3

I would like to explicitly replace specific tokens defined in objects of class tokens of the package quanteda. I fail to replicate a standard approach that works well with stringr.

The objective is to replace all tokens of the form "XXXof" in two tokens of the form c("XXX", "of").

Please, have a look at the minimal below:

suppressPackageStartupMessages(library(quanteda))
library(stringr)

text = "It was a beautiful day down to the coastof California."

# I would solve this with stringr as follows: 
text_stringr = str_replace( text, "(^.*?)(of)", "\\1 \\2" )
text_stringr
#> [1] "It was a beautiful day down to the coast of California."

# I fail to find a similar solution with quanteda that works on objects of class tokens
tok = tokens( text )

# I want to replace "coastof" with "coast"
tokens_replace( tok, "(^.*?)(of)", "\\1 \\2", valuetype = "regex" )
#> Tokens consisting of 1 document.
#> text1 :
#>  [1] "It"         "was"        "a"          "beautiful"  "day"       
#>  [6] "down"       "to"         "the"        "\\1 \\2"    "California"
#> [11] "."

Any workaround?

Created on 2021-03-16 by the reprex package (v1.0.0)

Francesco Grossetti
  • 1,555
  • 9
  • 17

1 Answers1

1

You can use a mixture to build a list of the words needing separating and their separated form, then use tokens_replace() to perform the replacement. This has the advantage of allowing you to curate the list before applying it, which means you can verify that you haven't caught replacements that you probably don't want to apply.

suppressPackageStartupMessages(library("quanteda"))

toks <- tokens("It was a beautiful day down to the coastof California.")
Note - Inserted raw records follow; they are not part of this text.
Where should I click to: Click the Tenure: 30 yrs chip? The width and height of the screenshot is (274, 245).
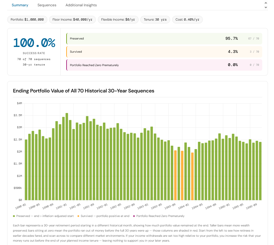tap(155, 20)
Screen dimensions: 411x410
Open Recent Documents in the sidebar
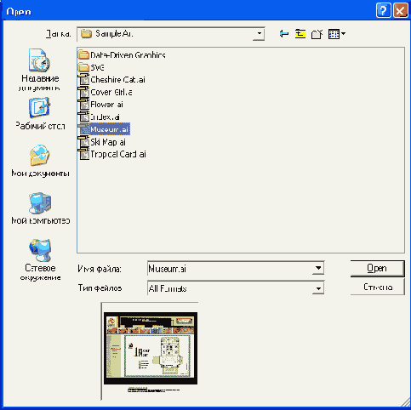coord(40,70)
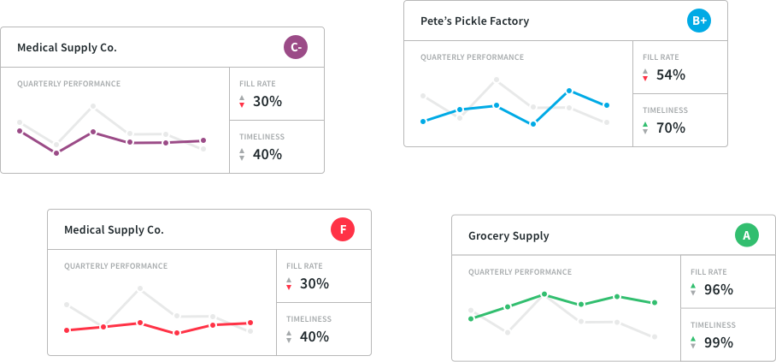Click the 40% timeliness value in F card
776x362 pixels.
[315, 337]
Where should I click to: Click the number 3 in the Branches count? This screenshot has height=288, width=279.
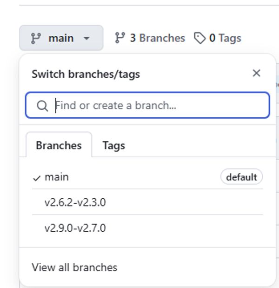pos(133,38)
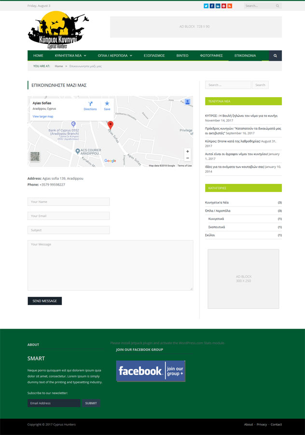This screenshot has height=435, width=305.
Task: Open the LinkedIn icon in top bar
Action: [218, 6]
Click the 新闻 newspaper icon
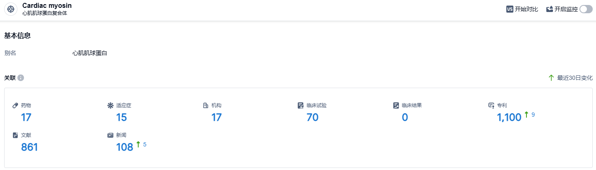 (x=110, y=135)
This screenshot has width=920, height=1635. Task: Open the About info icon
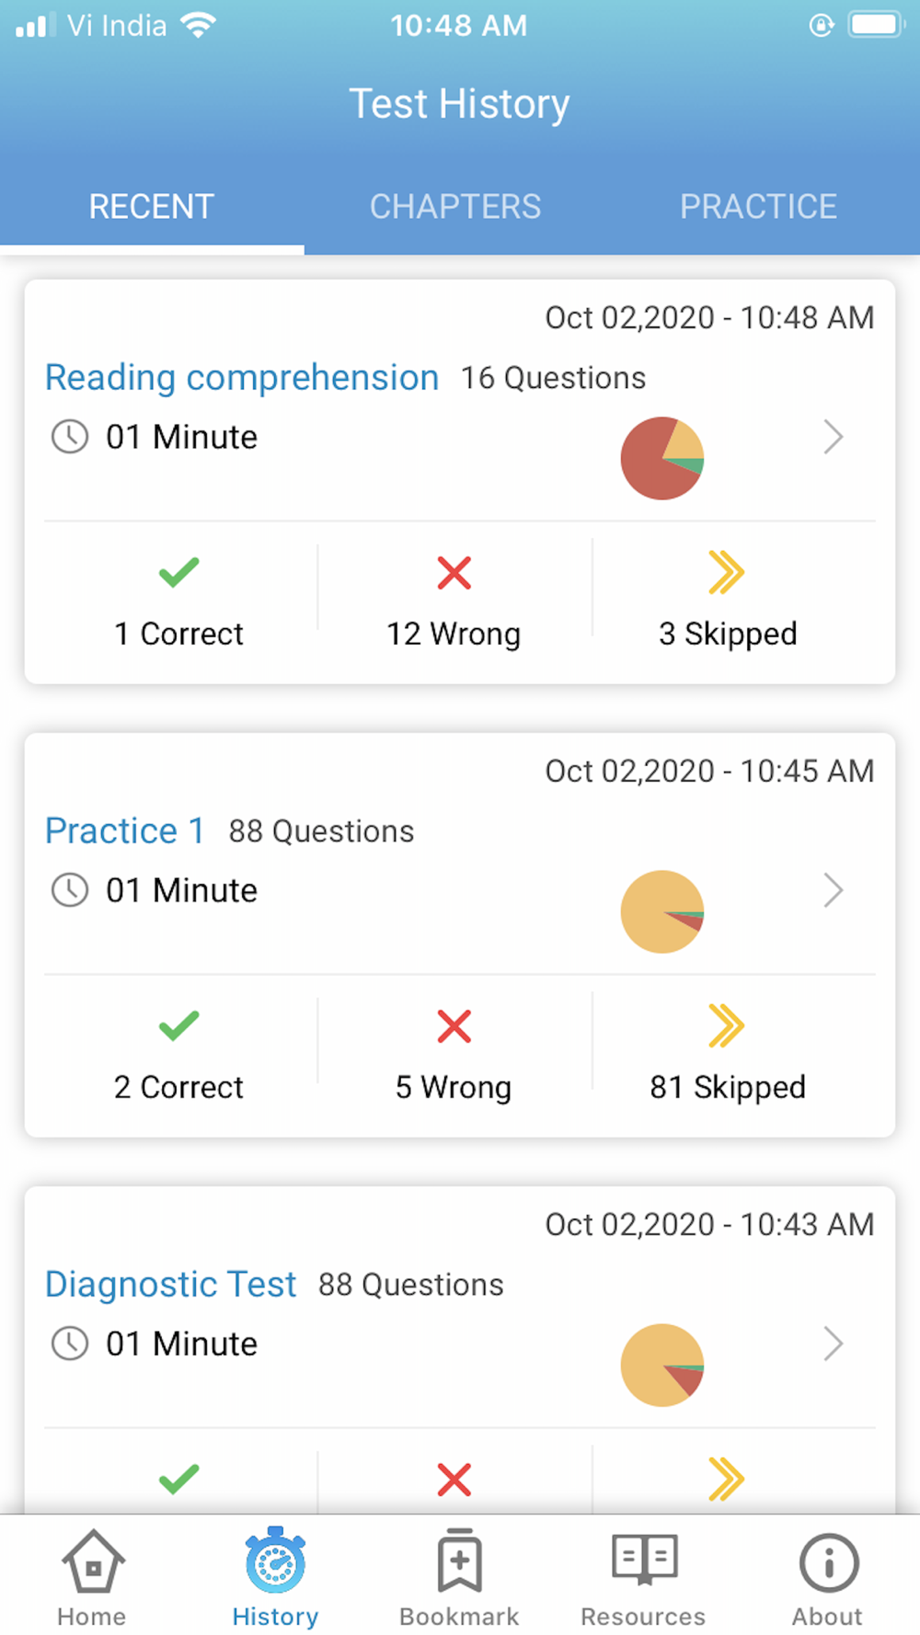[x=828, y=1561]
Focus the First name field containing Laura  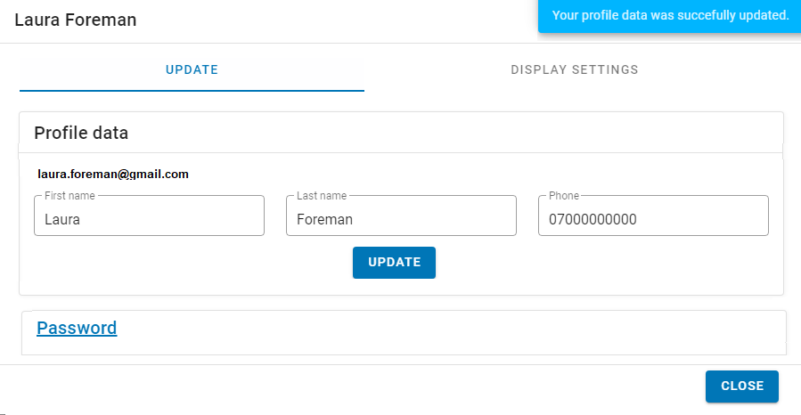coord(149,219)
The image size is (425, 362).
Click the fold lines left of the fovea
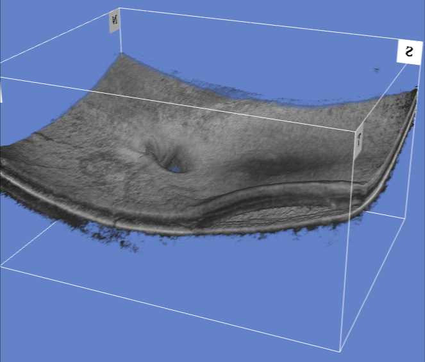[x=153, y=153]
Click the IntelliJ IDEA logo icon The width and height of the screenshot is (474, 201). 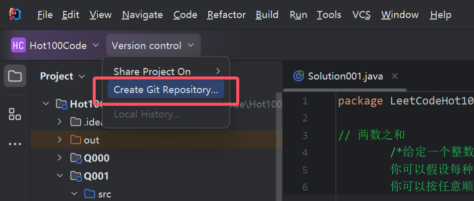(x=14, y=15)
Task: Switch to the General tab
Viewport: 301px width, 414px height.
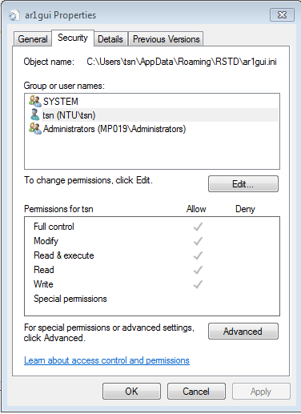Action: click(33, 39)
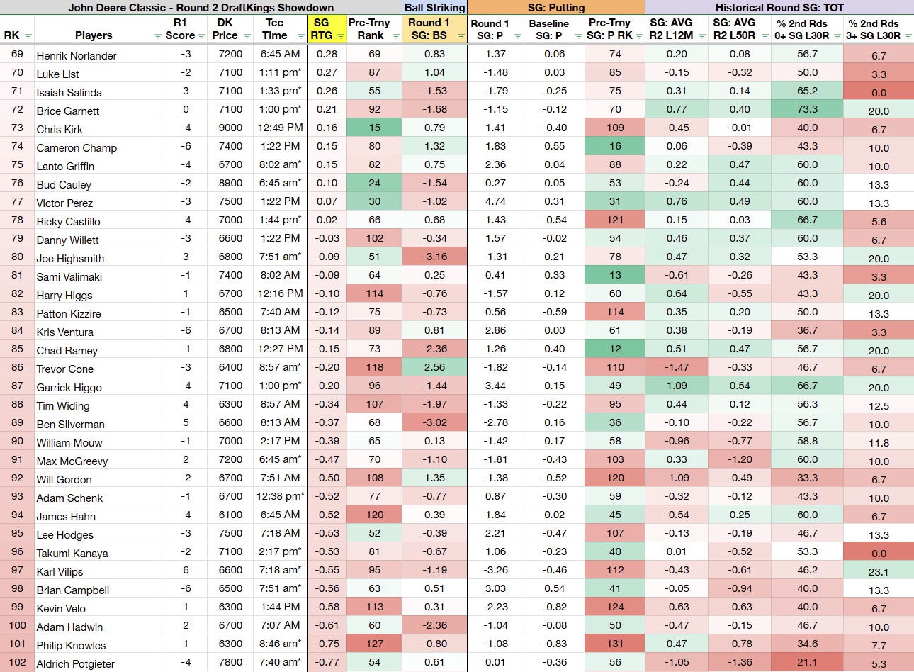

keys <- as.character(tokens_select(toks, "(^.*?)(of)", valuetype = "regex"))
vals <- stringr::str_replace(keys, "(^.*?)(of)", "\\1 \\2") %>%
  strsplit(" ")

keys
## [1] "coastof"
vals
## [[1]]
## [1] "coast" "of"

tokens_replace(toks, keys, vals)
## Tokens consisting of 1 document.
## text1 :
##  [1] "It"         "was"        "a"          "beautiful"  "day"       
##  [6] "down"       "to"         "the"        "coast"      "of"        
## [11] "California" "."

Created on 2021-03-16 by the reprex package (v1.0.0)

Ken Benoit
  • 14,454
  • 27
  • 50